El vehículo atravesó un pequeño puente, donde varias segadoras, con la guadaña al hombro, se detuvieron para verla pasar; todos aquellos semblantes parecían alegres y contentos, llenos de vida y salud.

«Todos viven y disfrutan de la existencia —pensó Dolli, mientras el vehículo franqueaba una pendiente—; solo yo parezco una prisionera a quien se ha puesto momentáneamente en libertad. Mi hermana Natalia, Váreñka, Anna, todas esas mujeres saben lo que es la existencia, pero yo lo ignoro. ¿Y por qué acusan a Anna? Si yo no hubiese amado a mi esposo, habría hecho otro tanto. Ella ha querido vivir, esta es una necesidad que Dios nos ha puesto en el corazón. ¿No me arrepentí yo misma de haber seguido sus consejos, en vez de separarme de mi esposo? ¿Quién sabe si hubiera podido comenzar la existencia de nuevo, amar y ser amada? ¿Es más decoroso lo que yo hago? Tolero a mi esposo porque lo necesito y nada más. Entonces tenía yo todavía alguna belleza.»

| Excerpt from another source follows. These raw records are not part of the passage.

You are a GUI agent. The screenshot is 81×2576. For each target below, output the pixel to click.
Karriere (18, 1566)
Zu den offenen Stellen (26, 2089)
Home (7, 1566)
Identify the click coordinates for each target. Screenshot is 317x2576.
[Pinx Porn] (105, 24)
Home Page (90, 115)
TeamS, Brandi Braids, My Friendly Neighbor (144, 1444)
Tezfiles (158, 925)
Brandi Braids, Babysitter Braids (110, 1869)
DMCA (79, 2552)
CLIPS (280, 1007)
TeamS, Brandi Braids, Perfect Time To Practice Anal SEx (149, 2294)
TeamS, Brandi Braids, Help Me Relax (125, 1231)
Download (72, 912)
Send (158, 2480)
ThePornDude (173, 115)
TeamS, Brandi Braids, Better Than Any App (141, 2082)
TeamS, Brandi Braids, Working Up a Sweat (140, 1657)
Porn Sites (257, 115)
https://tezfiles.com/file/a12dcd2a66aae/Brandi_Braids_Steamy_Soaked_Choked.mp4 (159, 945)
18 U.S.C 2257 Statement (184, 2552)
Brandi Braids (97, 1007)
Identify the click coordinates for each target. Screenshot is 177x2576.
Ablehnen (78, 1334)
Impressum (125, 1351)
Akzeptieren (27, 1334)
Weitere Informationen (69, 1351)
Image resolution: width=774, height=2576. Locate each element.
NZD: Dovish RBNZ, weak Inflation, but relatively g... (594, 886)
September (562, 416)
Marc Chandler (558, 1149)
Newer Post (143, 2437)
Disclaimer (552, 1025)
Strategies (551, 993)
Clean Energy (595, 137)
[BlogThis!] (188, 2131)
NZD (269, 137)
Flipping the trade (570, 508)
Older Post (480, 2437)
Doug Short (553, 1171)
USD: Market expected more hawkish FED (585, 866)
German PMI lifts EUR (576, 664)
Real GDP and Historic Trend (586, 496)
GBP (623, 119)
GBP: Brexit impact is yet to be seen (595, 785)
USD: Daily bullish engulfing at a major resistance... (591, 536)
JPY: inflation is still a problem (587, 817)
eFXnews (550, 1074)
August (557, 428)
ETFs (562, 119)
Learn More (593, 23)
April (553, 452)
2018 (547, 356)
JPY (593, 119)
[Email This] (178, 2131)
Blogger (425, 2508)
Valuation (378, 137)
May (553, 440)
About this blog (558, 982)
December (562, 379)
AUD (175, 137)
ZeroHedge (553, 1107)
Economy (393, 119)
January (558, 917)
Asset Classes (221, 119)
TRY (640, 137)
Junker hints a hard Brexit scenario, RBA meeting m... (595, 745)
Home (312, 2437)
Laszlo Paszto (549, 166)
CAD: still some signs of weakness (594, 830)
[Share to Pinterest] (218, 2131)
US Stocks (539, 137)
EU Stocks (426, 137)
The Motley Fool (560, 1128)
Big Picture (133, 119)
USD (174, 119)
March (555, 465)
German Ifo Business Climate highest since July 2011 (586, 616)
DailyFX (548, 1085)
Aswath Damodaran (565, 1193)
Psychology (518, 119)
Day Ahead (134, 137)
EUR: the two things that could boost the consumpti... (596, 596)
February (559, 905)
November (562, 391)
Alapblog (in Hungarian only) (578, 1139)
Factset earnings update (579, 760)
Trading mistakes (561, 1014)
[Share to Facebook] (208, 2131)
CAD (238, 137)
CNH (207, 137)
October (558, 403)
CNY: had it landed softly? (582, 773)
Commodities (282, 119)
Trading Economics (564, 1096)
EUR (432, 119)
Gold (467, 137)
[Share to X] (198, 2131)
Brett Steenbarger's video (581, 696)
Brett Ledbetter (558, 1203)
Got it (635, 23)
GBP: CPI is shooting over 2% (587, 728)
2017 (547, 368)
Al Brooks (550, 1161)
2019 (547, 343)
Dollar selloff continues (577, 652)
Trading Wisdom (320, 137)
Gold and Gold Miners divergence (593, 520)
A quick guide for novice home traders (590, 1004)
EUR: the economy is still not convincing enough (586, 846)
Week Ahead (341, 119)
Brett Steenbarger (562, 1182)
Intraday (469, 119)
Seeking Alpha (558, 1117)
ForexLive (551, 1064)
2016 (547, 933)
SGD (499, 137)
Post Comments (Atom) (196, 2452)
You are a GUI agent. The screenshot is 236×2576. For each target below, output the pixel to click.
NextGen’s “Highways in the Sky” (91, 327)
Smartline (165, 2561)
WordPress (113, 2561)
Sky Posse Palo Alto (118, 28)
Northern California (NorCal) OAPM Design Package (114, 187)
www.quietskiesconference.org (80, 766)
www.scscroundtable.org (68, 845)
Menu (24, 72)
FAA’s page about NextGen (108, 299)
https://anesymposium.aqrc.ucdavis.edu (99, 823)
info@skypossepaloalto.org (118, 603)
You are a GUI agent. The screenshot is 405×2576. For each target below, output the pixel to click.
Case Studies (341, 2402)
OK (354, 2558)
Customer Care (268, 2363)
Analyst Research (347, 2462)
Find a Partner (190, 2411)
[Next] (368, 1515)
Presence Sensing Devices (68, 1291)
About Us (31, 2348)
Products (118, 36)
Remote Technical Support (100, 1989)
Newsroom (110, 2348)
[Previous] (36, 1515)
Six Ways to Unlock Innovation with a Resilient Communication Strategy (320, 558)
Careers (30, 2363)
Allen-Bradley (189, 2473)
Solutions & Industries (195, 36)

Dolli quiso buscar en su saco de viaje un espejito, pero se contuvo por temor de que la observaran los dos hombres que iban en el pescante. Sin necesidad de contemplar su imagen, pensó que aún podría agradar, recordando la amabilidad de Serguiéi Ivánovich, la abnegación del bueno de Turovtsin, que por amor a ella le ayudó a cuidar de sus hijos cuando estaban enfermos; y las atenciones de cierto joven que habían inducido a su esposo a darle broma sobre su asiduidad.

«Anna ha tenido razón —pensó—, porque ahora es feliz, y ha hecho dichoso al hombre que la ama; siempre bella y elegante, suscita ahora tanto interés como en otros tiempos.» Una sonrisa entreabrió los labios de Dolli, que forjaba en su imaginación una novela semejante a la de Anna, figurándose que era la heroína; se representaba el momento en que confesaba todo a su marido, y comenzó a reír al pensar cuál sería el asombro de Stepán.